WORK TO BE COMPLETED
Please print the data shown below without any alteration.
(SUPPLIED DATA begins)
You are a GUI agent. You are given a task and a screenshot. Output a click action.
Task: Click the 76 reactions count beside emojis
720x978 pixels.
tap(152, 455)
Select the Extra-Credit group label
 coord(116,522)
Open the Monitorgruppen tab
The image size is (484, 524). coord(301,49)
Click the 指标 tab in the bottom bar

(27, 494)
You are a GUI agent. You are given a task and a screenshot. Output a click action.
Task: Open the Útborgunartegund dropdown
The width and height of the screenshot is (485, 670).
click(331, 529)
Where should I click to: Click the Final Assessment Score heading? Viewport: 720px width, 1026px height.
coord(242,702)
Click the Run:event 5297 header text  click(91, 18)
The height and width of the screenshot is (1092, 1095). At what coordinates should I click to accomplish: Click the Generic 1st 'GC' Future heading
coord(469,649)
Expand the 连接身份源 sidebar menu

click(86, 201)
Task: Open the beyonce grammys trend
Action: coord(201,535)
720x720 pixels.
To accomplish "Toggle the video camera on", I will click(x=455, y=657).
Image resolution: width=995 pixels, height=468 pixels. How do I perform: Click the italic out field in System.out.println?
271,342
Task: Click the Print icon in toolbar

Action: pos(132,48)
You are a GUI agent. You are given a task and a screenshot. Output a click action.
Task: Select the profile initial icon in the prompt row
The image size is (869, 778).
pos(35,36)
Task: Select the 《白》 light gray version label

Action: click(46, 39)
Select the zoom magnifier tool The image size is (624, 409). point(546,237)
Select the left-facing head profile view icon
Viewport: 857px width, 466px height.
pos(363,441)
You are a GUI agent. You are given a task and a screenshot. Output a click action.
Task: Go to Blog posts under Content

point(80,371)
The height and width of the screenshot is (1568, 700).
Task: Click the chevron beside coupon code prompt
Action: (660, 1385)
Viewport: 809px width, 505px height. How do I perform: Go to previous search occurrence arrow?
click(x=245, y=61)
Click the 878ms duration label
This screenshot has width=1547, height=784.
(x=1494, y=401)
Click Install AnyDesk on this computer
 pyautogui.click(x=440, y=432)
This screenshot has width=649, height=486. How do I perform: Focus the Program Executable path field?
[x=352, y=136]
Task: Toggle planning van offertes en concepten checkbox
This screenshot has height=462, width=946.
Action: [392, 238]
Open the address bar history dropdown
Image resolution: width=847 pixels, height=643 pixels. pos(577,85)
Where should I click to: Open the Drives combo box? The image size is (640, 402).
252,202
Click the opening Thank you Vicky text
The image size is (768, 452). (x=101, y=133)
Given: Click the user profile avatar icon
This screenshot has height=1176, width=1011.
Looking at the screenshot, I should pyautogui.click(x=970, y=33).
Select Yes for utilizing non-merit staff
(SUPPLIED DATA ends)
YOUR RESPONSE
You are a GUI agent. You are given a task and a screenshot. Output a click action.
Task: Click the 76 reactions count beside emojis
720x978 pixels.
tap(152, 455)
Select the Extra-Credit group label
 coord(116,522)
Open the Monitorgruppen tab
The image size is (484, 524). coord(301,49)
Click the 指标 tab in the bottom bar

(27, 494)
You are a GUI agent. You are given a task and a screenshot. Output a click action.
Task: Open the Útborgunartegund dropdown
The width and height of the screenshot is (485, 670).
click(331, 529)
Where should I click to: Click the Final Assessment Score heading? Viewport: 720px width, 1026px height.
coord(242,702)
Click the Run:event 5297 header text  click(91, 18)
The height and width of the screenshot is (1092, 1095). At what coordinates should I click to accomplish: Click the Generic 1st 'GC' Future heading
coord(469,649)
Expand the 连接身份源 sidebar menu

click(86, 201)
Task: Open the beyonce grammys trend
Action: coord(201,535)
720x720 pixels.
To accomplish "Toggle the video camera on", I will click(x=455, y=657).
Image resolution: width=995 pixels, height=468 pixels. How do I perform: Click the italic out field in System.out.println?
271,342
Task: Click the Print icon in toolbar

Action: pos(132,48)
You are a GUI agent. You are given a task and a screenshot. Output a click action.
Task: Select the profile initial icon in the prompt row
The image size is (869, 778).
pos(35,36)
Task: Select the 《白》 light gray version label

Action: click(46, 39)
Select the zoom magnifier tool The image size is (624, 409). point(546,237)
Select the left-facing head profile view icon
Viewport: 857px width, 466px height.
pos(363,441)
You are a GUI agent. You are given a task and a screenshot. Output a click action.
Task: Go to Blog posts under Content

point(80,371)
The height and width of the screenshot is (1568, 700).
Task: Click the chevron beside coupon code prompt
Action: (660, 1385)
Viewport: 809px width, 505px height. How do I perform: Go to previous search occurrence arrow?
click(x=245, y=61)
Click the 878ms duration label
This screenshot has width=1547, height=784.
(x=1494, y=401)
Click Install AnyDesk on this computer
 pyautogui.click(x=440, y=432)
This screenshot has width=649, height=486. How do I perform: Focus the Program Executable path field?
[x=352, y=136]
Task: Toggle planning van offertes en concepten checkbox
This screenshot has height=462, width=946.
Action: [392, 238]
Open the address bar history dropdown
Image resolution: width=847 pixels, height=643 pixels. pos(577,85)
Where should I click to: Open the Drives combo box? The image size is (640, 402).
252,202
Click the opening Thank you Vicky text
The image size is (768, 452). (x=101, y=133)
Given: Click the user profile avatar icon
This screenshot has height=1176, width=1011.
Looking at the screenshot, I should pyautogui.click(x=970, y=33).
Select Yes for utilizing non-merit staff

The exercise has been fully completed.